> **Assignment**: After finding the line with "Task: Click the blue verified badge" in the entries below, copy that line and each one after it exactly, through the last line, and omit pictures.
Start of Dataset extract
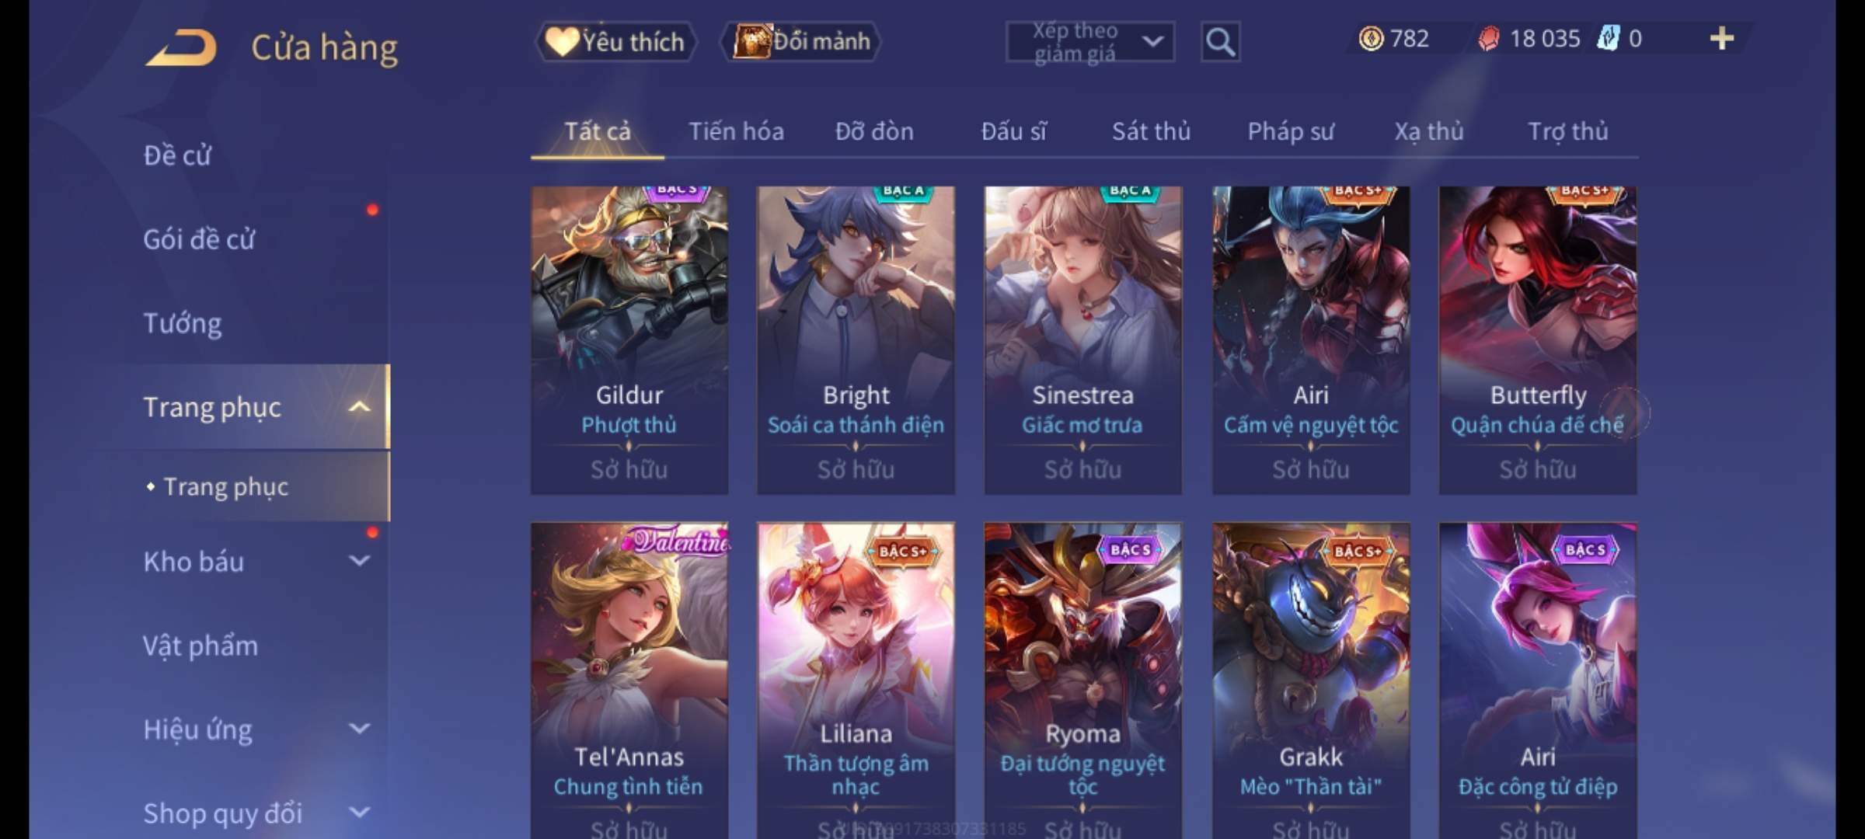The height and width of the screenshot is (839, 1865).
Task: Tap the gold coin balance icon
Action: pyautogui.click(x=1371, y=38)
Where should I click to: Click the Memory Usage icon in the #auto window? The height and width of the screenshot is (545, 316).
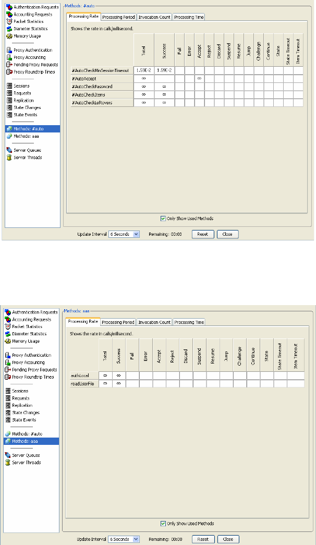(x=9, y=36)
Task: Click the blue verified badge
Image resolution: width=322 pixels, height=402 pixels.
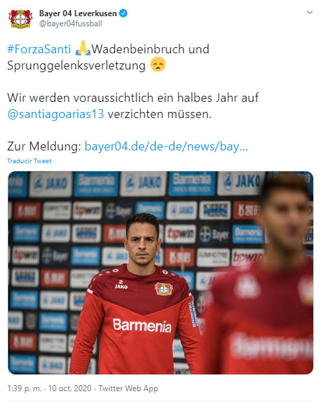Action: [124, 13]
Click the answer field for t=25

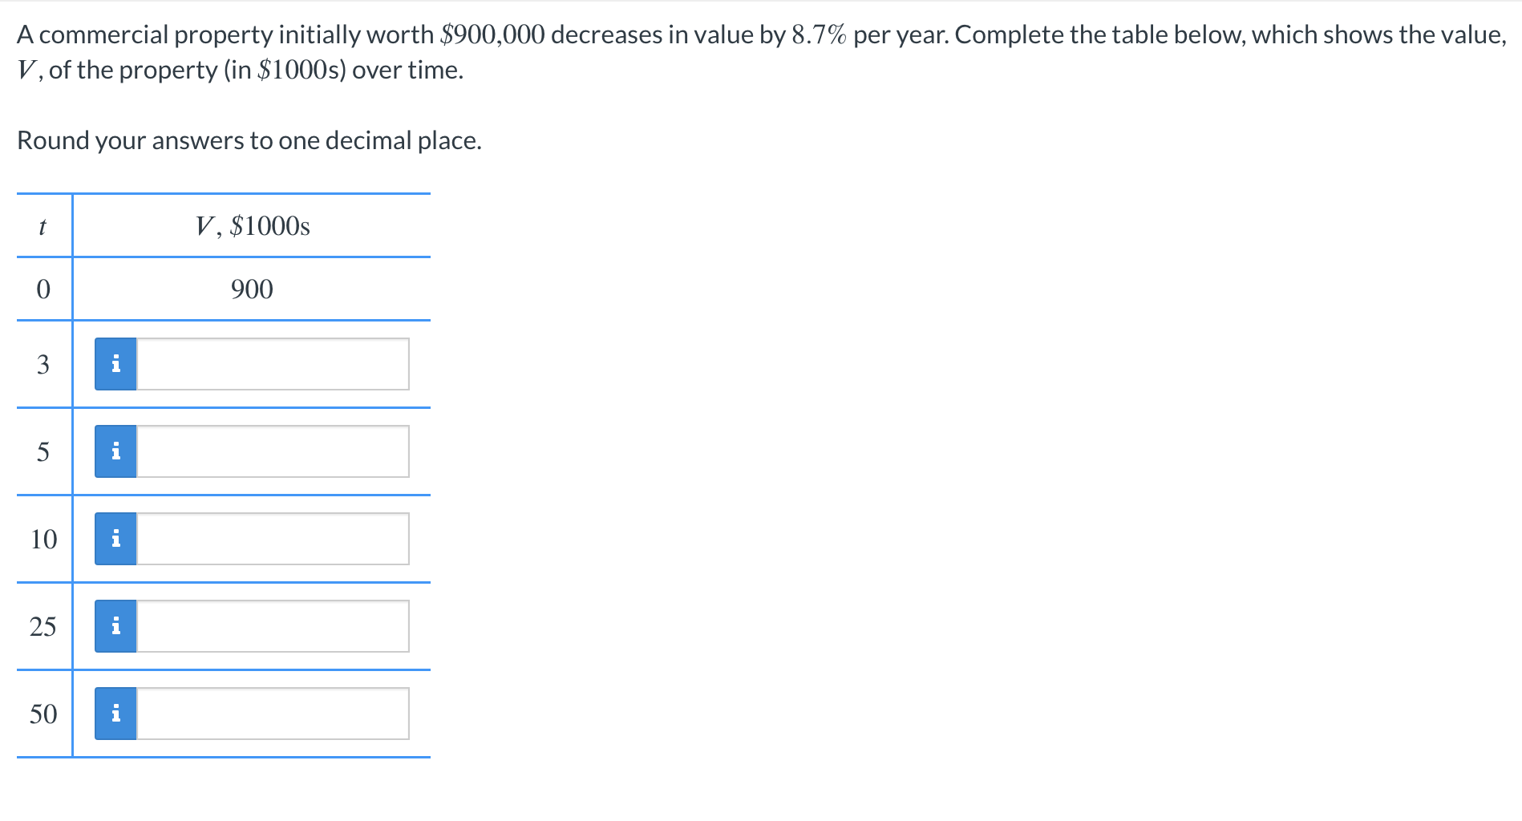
End of Dataset extract
> **Reply to the exercise**:
Task: Click the blue verified badge
Image resolution: width=322 pixels, height=402 pixels.
Action: [124, 13]
Click the answer field for t=25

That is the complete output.